Stored data entries:
####

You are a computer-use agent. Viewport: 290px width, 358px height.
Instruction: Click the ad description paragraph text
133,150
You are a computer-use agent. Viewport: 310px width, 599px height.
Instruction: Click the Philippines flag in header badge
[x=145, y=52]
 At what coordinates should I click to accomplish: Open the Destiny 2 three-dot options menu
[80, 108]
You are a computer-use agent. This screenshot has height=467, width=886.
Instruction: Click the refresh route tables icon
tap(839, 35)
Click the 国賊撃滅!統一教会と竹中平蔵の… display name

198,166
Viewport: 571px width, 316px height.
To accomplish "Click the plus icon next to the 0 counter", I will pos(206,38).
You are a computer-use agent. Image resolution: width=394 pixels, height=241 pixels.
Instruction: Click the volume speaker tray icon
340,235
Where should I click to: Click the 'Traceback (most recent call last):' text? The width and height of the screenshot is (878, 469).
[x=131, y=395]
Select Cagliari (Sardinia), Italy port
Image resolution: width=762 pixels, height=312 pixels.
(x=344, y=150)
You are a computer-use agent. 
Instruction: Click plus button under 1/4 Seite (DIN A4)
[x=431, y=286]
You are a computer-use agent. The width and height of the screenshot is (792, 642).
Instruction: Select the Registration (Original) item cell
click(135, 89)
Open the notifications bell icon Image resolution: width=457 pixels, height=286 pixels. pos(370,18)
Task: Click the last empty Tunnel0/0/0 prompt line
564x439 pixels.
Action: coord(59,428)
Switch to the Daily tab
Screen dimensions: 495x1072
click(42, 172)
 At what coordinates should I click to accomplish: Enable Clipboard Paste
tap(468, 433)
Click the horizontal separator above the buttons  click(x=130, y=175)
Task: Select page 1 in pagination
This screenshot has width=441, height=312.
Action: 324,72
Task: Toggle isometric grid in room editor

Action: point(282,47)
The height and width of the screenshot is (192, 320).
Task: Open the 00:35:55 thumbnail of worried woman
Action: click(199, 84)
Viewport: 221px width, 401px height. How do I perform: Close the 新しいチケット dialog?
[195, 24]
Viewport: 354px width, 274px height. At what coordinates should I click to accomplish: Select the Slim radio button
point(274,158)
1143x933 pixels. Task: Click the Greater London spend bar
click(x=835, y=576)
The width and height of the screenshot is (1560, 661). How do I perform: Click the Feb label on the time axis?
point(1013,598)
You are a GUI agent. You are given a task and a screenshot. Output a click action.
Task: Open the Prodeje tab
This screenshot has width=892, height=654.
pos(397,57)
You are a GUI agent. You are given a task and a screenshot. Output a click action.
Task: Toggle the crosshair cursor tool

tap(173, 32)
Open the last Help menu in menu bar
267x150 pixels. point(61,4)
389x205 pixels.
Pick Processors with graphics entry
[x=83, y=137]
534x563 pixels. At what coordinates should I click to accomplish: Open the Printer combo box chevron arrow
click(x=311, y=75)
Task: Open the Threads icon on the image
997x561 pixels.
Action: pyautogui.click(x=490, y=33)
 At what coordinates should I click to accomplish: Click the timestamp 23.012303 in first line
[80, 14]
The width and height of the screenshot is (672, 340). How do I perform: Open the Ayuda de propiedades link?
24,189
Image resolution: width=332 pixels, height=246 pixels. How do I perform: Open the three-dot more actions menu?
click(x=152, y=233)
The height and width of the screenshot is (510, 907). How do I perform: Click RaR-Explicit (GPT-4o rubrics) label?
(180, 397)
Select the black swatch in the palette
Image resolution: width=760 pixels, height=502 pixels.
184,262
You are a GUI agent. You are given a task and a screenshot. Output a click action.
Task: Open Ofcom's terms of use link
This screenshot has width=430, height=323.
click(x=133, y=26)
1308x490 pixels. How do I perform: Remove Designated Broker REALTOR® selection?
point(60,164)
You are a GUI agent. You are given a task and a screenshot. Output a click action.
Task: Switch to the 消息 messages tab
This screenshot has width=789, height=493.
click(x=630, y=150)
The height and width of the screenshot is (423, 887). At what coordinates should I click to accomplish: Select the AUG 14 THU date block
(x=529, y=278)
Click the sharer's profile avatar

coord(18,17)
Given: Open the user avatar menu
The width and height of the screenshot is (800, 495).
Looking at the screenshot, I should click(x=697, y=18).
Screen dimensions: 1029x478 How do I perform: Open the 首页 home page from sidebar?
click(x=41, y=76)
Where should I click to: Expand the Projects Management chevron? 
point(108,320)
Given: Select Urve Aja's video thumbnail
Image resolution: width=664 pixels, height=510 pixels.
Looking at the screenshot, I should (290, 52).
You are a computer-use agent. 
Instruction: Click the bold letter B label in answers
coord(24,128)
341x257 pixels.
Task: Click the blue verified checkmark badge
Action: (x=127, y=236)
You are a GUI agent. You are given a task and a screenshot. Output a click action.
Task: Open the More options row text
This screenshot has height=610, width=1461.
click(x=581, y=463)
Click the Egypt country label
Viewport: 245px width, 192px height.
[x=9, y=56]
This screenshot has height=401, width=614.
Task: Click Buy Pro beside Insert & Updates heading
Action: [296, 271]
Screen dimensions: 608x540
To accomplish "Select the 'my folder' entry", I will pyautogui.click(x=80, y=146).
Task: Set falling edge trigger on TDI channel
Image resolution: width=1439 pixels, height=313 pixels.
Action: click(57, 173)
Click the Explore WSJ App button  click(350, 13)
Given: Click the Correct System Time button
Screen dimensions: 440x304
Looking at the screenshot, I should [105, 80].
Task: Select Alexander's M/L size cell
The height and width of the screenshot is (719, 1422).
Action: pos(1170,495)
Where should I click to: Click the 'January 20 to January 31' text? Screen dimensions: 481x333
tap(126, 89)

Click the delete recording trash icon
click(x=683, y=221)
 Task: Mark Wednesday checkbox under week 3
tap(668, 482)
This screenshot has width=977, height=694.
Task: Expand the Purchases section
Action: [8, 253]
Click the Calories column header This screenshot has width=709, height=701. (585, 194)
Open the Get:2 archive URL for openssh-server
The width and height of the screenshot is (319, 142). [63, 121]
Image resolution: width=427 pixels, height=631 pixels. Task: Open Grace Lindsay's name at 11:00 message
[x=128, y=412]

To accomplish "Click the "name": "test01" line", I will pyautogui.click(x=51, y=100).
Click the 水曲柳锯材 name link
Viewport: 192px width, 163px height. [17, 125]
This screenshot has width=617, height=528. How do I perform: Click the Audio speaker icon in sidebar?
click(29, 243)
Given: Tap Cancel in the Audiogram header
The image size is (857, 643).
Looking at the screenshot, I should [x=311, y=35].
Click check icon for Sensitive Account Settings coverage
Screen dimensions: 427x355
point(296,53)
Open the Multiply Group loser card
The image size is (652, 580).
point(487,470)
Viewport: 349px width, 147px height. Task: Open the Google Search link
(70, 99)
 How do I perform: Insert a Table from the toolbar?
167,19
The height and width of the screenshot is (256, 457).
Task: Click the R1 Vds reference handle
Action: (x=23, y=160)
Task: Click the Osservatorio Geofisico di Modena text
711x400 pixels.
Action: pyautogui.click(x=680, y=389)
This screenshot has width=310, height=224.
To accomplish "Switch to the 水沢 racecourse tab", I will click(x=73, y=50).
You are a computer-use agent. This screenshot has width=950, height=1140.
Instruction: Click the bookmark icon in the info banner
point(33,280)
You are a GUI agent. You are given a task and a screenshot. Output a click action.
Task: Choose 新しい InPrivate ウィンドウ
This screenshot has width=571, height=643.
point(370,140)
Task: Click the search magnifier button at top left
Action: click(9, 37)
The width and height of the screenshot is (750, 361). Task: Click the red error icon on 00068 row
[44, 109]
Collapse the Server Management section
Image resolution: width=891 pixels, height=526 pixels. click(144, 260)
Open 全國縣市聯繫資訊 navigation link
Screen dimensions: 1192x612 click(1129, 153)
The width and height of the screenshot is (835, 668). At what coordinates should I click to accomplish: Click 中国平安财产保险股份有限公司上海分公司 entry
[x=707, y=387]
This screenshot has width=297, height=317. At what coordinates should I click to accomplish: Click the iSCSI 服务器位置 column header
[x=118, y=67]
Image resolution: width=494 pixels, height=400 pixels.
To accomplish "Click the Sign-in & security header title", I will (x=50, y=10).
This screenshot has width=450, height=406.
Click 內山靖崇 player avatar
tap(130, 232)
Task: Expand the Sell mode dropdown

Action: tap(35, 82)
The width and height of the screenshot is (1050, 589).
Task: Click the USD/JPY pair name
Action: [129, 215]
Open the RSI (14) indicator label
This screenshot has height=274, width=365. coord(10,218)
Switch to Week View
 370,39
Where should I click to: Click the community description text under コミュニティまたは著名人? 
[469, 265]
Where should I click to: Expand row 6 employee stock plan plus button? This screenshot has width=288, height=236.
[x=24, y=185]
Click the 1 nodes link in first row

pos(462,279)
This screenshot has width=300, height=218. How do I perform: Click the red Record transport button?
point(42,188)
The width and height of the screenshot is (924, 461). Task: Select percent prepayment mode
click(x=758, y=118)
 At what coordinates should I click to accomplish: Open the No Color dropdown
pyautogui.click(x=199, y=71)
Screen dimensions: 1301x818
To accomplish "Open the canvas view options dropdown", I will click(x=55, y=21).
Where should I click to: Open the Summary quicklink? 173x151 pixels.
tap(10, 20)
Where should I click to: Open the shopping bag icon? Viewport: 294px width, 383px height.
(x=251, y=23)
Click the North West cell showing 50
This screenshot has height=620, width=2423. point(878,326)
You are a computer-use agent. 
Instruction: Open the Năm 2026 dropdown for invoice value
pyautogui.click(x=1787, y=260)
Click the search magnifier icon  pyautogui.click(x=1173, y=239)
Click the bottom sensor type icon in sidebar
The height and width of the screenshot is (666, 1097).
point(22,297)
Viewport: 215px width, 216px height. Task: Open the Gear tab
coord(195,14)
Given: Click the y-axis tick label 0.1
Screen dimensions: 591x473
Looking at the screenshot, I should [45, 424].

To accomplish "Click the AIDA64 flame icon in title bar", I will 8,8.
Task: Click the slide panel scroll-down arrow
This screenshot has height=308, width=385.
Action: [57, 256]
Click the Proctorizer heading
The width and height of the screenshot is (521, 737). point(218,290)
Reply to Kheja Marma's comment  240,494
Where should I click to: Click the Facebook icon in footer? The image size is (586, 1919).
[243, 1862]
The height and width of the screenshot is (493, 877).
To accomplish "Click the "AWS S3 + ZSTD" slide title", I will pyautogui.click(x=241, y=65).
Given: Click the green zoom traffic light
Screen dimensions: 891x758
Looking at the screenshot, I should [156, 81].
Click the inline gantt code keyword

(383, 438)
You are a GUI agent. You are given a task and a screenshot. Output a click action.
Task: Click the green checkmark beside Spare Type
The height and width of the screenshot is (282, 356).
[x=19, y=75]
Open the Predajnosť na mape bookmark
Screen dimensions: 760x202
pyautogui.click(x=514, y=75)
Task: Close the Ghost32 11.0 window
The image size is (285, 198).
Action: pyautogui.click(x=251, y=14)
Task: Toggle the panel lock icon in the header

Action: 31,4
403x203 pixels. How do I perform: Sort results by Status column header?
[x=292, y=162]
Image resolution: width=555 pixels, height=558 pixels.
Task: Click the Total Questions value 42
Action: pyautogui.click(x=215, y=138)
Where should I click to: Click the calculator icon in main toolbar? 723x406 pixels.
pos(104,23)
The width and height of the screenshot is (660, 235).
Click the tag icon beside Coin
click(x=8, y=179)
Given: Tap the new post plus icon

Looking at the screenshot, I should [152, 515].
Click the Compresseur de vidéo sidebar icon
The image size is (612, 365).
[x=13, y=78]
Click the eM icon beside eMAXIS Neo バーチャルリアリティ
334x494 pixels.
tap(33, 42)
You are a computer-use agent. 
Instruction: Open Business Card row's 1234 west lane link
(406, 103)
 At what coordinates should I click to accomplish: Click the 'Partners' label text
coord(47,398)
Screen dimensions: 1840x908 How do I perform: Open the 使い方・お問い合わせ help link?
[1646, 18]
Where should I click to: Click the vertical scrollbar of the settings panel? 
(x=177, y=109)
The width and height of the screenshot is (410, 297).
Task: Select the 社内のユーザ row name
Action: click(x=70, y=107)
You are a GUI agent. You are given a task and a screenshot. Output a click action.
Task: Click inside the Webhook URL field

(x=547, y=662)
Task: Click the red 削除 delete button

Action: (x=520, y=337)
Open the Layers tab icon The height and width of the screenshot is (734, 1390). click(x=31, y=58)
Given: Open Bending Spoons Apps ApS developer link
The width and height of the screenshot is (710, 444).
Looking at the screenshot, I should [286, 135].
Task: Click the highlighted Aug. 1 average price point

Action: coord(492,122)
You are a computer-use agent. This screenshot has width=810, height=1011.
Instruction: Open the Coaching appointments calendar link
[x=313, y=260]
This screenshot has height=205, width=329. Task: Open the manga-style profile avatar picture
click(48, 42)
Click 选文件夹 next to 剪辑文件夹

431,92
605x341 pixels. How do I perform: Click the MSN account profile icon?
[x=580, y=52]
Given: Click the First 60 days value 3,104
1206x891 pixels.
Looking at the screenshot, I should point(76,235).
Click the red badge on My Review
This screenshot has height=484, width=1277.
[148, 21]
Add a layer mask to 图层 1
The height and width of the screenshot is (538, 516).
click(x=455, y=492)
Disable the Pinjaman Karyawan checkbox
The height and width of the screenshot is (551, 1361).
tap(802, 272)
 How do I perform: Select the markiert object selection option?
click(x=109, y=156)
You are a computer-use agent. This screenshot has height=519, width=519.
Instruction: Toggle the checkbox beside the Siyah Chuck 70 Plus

####

With the line holding "Reply to Kheja" as the first and the line holding "Given: Click the green zoom traffic light" as the last, set down that range of the entries above exactly, and nothing else.

Response for this exercise:
Reply to Kheja Marma's comment  240,494
Where should I click to: Click the Facebook icon in footer? The image size is (586, 1919).
[243, 1862]
The height and width of the screenshot is (493, 877).
To accomplish "Click the "AWS S3 + ZSTD" slide title", I will pyautogui.click(x=241, y=65).
Given: Click the green zoom traffic light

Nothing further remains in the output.